The building, a former church community hall, is expected to be bought by the German Red Cross (DRK) in the next few days and turned into a hospice for dying people by spring 2013.
Speaking to Die Welt newspaper, Harald Krüger, head of the local DRK office, described the location as “ideal.”
“It’s a pure, very beautiful, very well-kept residential area,” he added. “It is an environment in which people should spend their last days.”
But local residents are unhappy, fearing that the hospice will affect property values, and have asked for a fence to hide the building.
“The issue of death is not directly addressed,” said local pastor Hella Lemke. “But I think that is behind (the opposition).”

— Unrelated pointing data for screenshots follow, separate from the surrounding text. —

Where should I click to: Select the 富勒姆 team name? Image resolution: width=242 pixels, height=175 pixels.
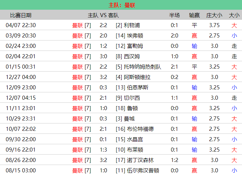pyautogui.click(x=135, y=46)
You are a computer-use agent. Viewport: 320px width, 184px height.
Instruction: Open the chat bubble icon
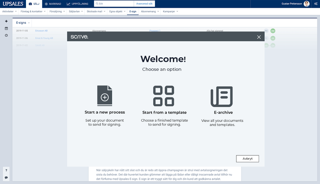tap(6, 178)
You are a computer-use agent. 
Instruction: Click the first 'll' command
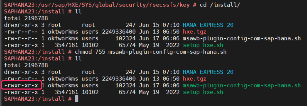(78, 12)
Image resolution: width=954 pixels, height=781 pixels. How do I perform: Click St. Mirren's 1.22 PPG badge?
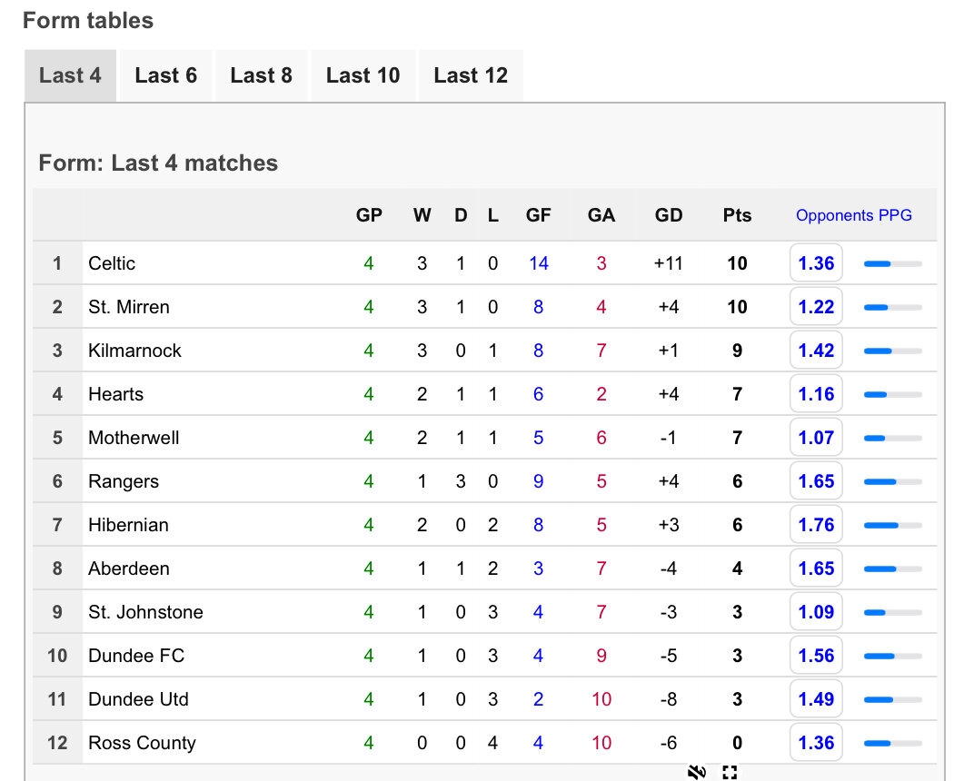[x=816, y=307]
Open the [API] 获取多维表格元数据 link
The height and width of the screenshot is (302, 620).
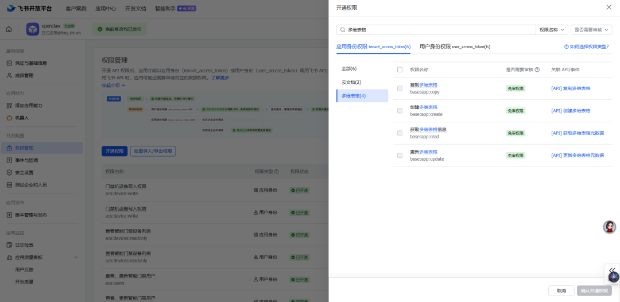pyautogui.click(x=578, y=133)
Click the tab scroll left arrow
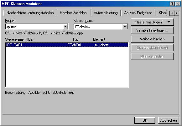This screenshot has width=182, height=126. tap(172, 13)
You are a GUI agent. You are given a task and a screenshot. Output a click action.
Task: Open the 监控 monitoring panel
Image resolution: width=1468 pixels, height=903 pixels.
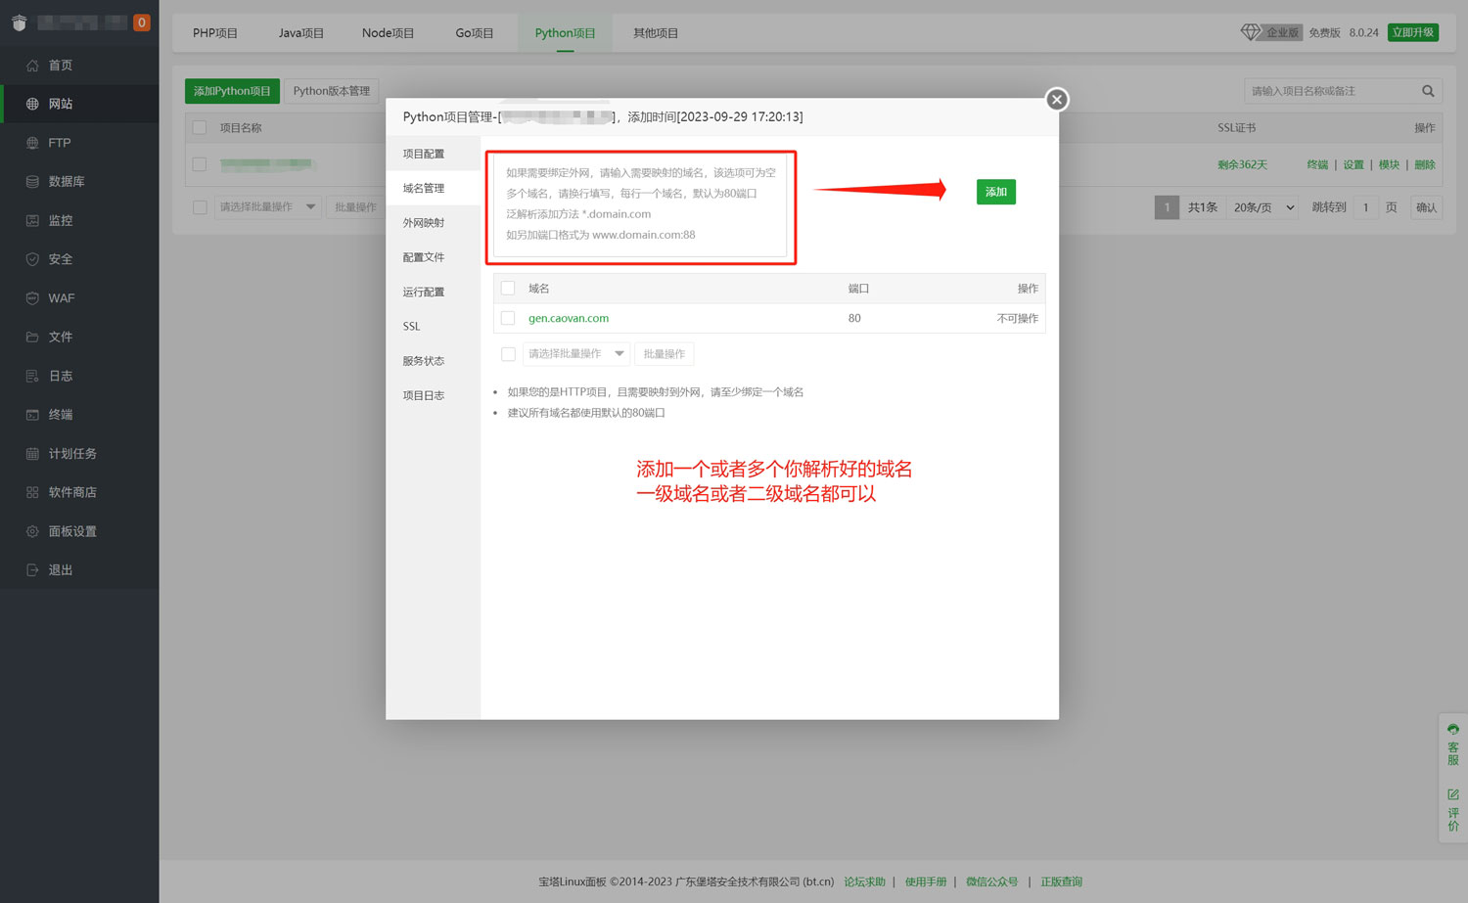60,220
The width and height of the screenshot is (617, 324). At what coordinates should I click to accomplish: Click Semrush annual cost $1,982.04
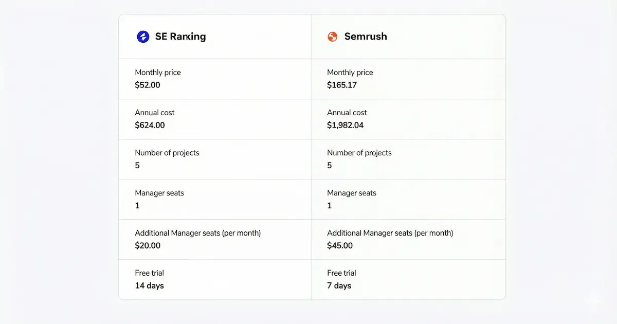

The DRK has no legal obstacles to the construction, but Krüger is determined to keep the relationship with the neighbours positive.

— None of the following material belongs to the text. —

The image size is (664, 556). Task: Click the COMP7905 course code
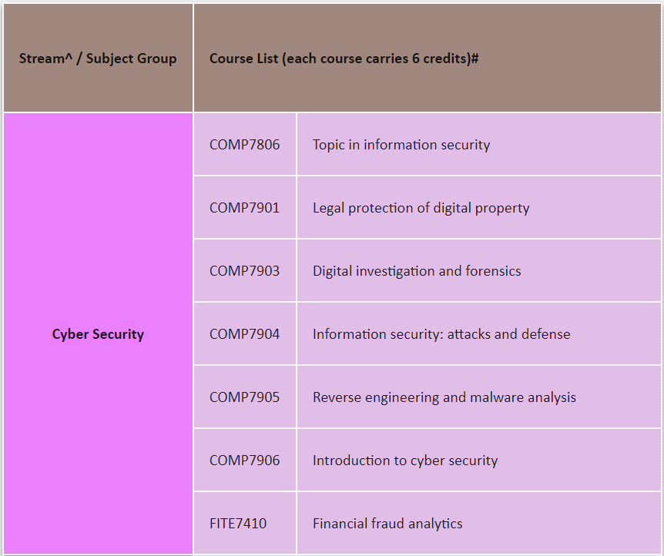pyautogui.click(x=244, y=397)
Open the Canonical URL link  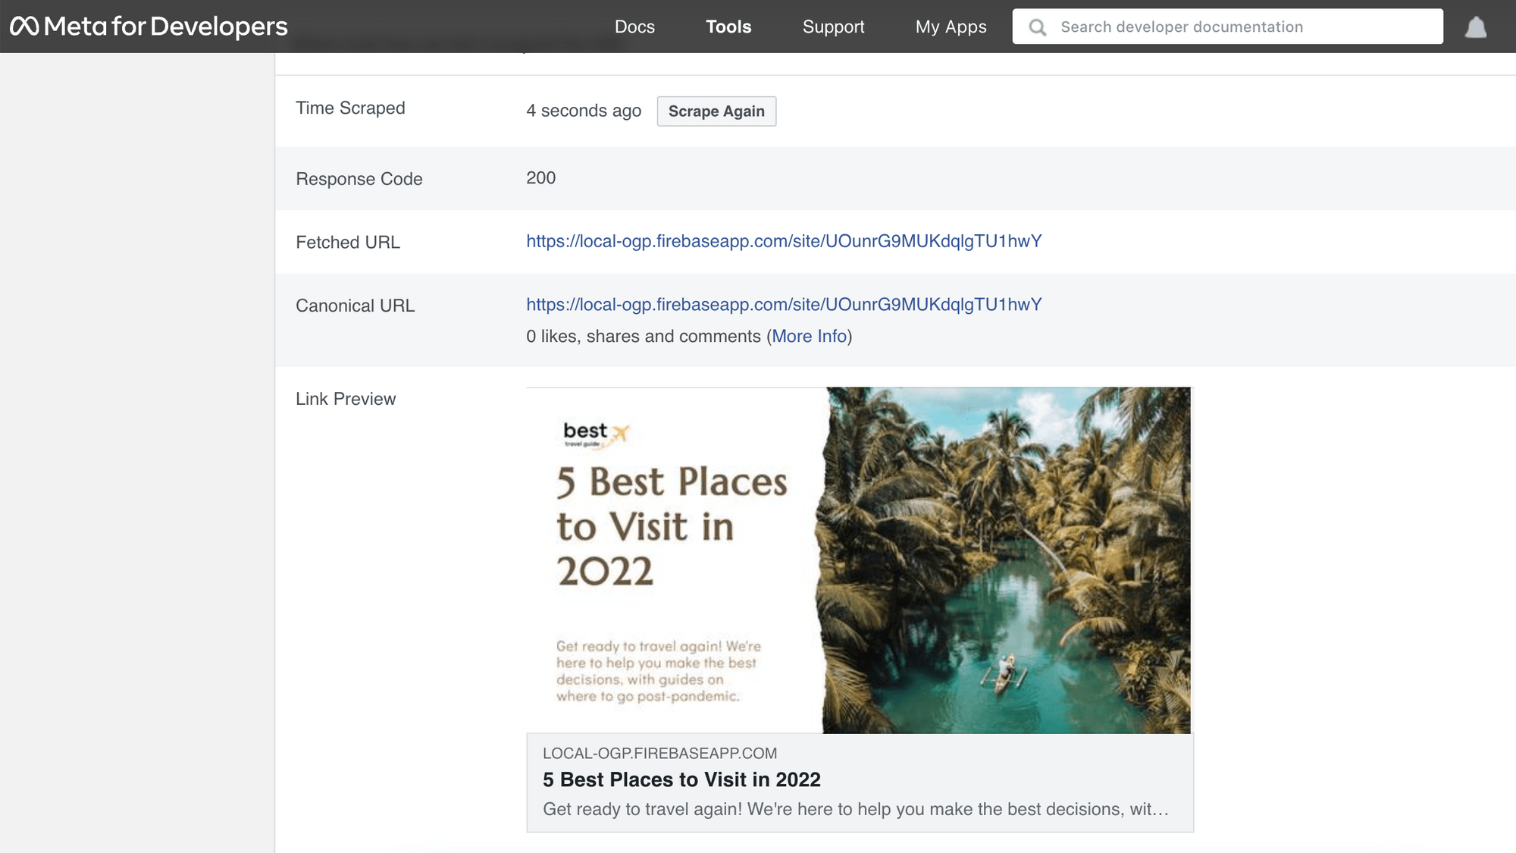point(784,305)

“We want to get on with the people we have as neighbours,” he told Die Welt. “That’s why we’re looking for solutions to the problems and fears. For example, we can make sure that no mortuary vans come by when children are playing in the road or people are sitting down to their dinner.”

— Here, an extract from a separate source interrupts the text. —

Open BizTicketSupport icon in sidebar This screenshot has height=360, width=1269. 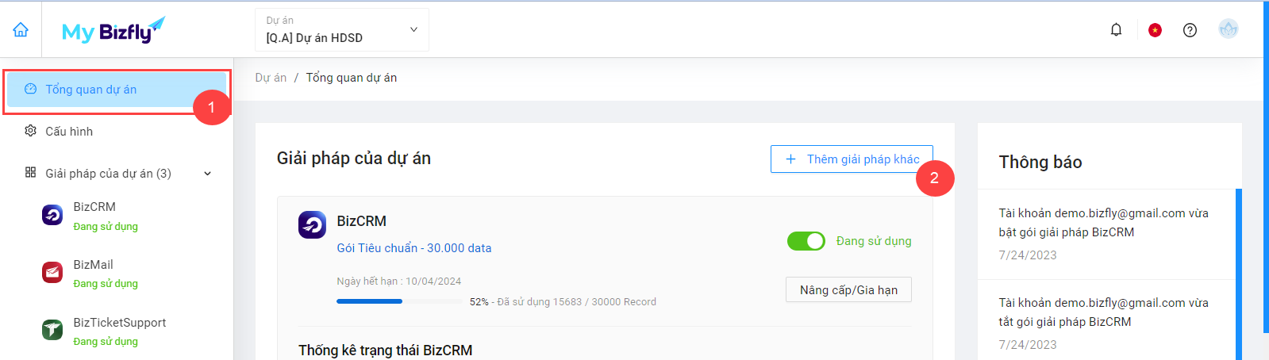coord(52,330)
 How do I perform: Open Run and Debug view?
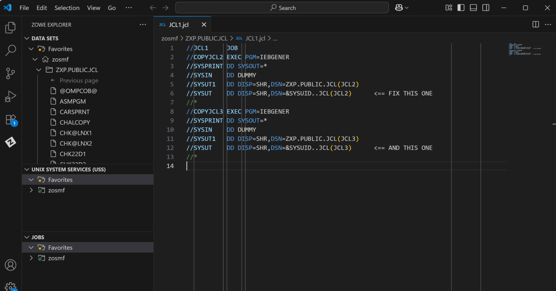point(10,96)
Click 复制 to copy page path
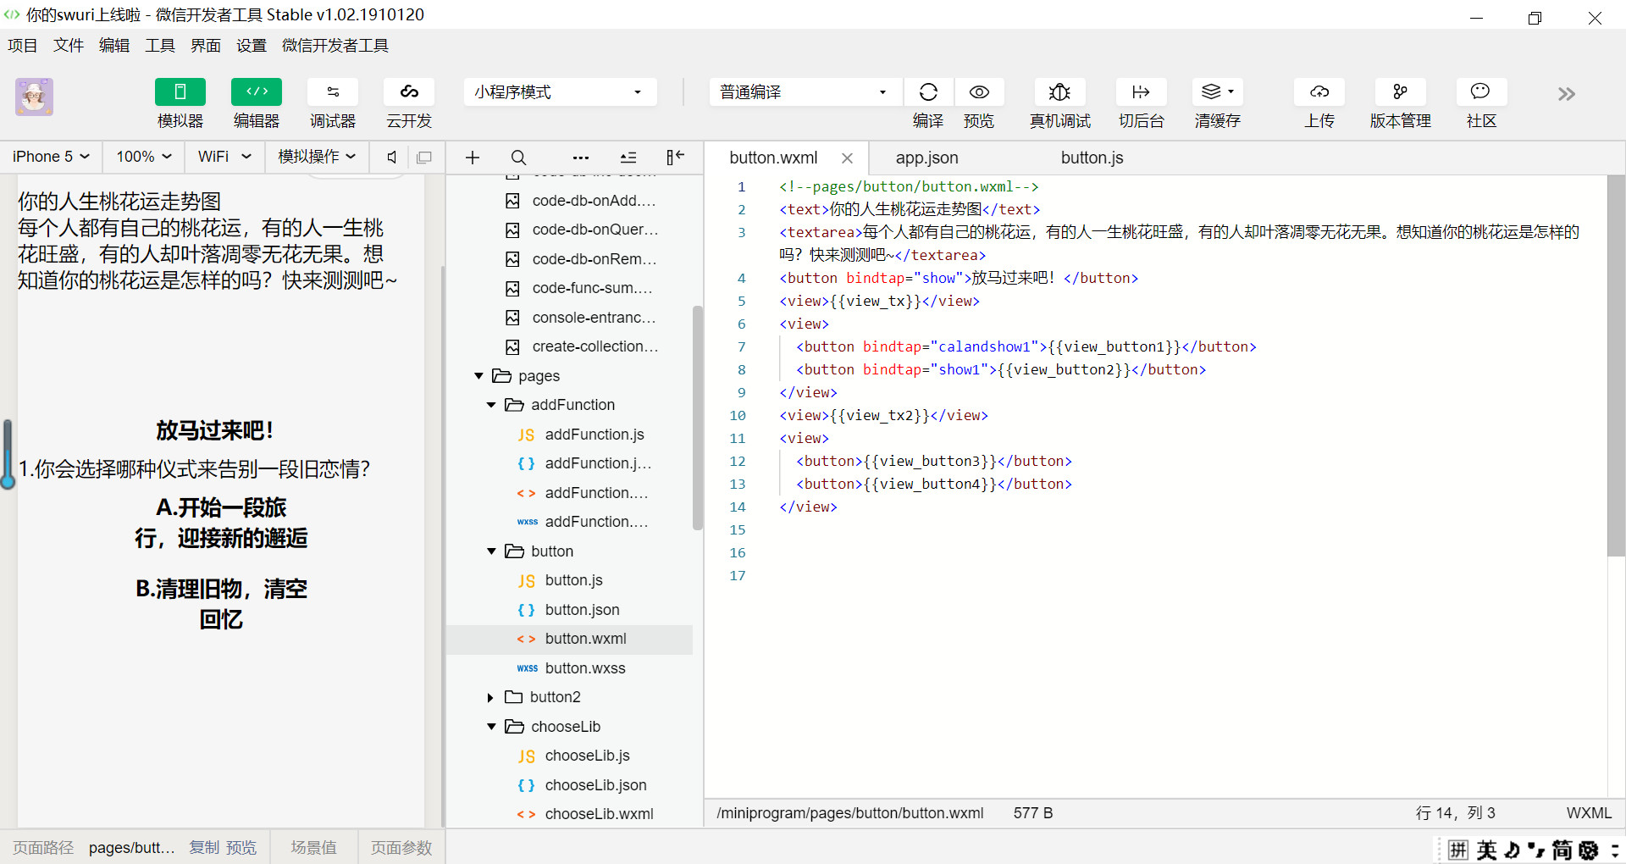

Many in the local community are reluctant to express their criticism openly. One local, who declined to be named, told the paper, “It’s not exactly nice.”
“Once the hospice is there, life will soon go back to normal,” promised Krüger. “It’s not as if there will be a grave site there, but a house where people will live and have a quality of life they couldn’t have at home.”
He also said that while he thinks most locals will come to accept the hospice at the end of their road, “there will be a few left who we won’t be able to reach.”